● **TASKS**
• a. In the passage on the levels control, what happens when you drag the middle triangle to the left?
• b. Translate this sentence from the passage on the levels control into Spanish: "The histogram is basically a graph that shows your exposure."

Last Updated on by
How many of you spend many hours and much creativity getting the image as perfect as possible in camera, then return to Photoshop or similar and use the brightness, contrast and color controls for your post production. If this sounds like you, then maybe you should have a look at the levels control in your editing program. Whilst this is not intended to be a tutorial on the levels controls, I will explain briefly how to use them before explaining why you should use them
Claim Your Free Camera Craft Cheat Sheet
Print it out and keep it for when you really need it - when you're out shooting!
The Histogram is Your Friend
If you have seen the levels controls before and been daunted by it, don’t be. Perhaps the scariest element of levels is that strange looking graph called the histogram. In fact this is your best friend and like all best friends it takes a little time for your relationship to develop but in the end it will be rewarding and long lived.
The histogram is basically a graph that shows your exposure. Think of it as a bucket full of light. At the left end you have the darkest parts of the image, and the right the lightest. Your goal is to have the bucket full but not overflowing.
At the left end of the histogram you will see a small triangle moving this to the right will increase your black levels. You aim is to bring it as close to the beginning of the graph as possible. Similarly at the right end is another triangle by moving this to the left you reduce the density only for the highlights. The middle triangle represents the mid tones of the image, drag that left to lighten the mid tones and right to darken them.
So why should you use the levels rather than the brightness/contrast and color controls? Well put simply it gives you a huge amount of control over your image, much more than you may think at first glance. When you use brightness and contrast your editing program is controlling an image using a fixed inflexible algorithm. It simultaneously changes dark mid and light tones in all three colors with little or no control.

(Saved data entries)
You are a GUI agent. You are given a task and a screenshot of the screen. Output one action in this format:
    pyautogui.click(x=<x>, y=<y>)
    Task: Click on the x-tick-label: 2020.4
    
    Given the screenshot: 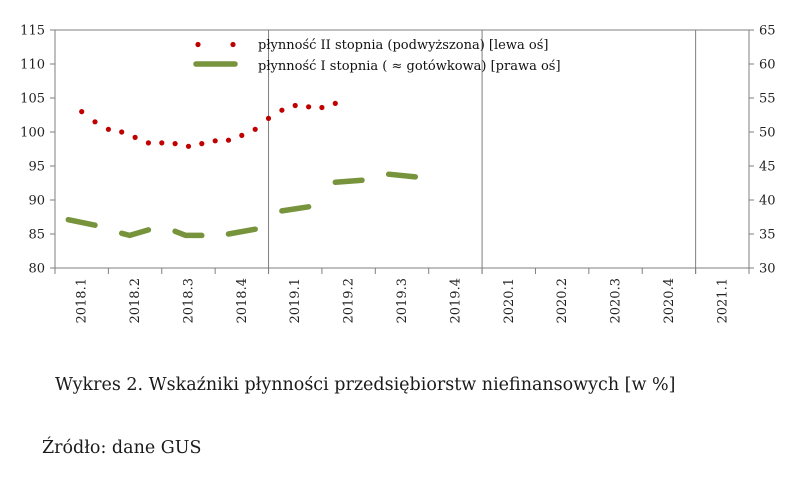 What is the action you would take?
    pyautogui.click(x=670, y=301)
     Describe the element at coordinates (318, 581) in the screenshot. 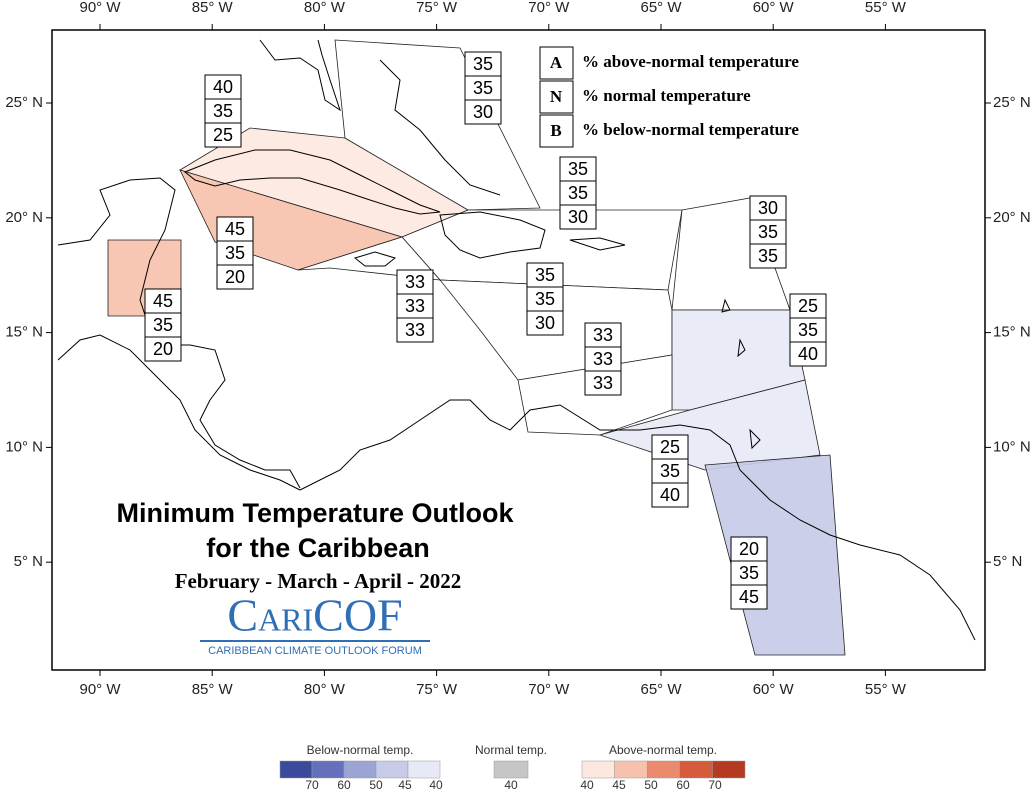

I see `period: February - March - April - 2022` at that location. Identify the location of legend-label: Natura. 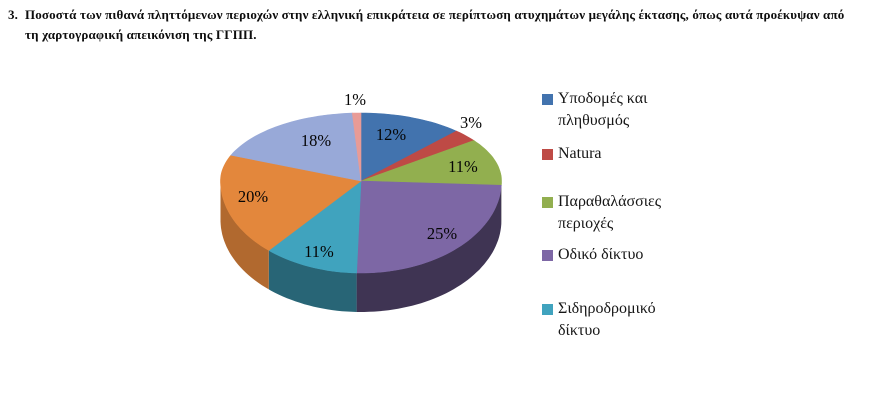
(580, 154).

● **ANSWERS TO EACH TASK**
• a. It lightens the mid tones.

• b. El histograma es básicamente un gráfico que muestra tu exposición.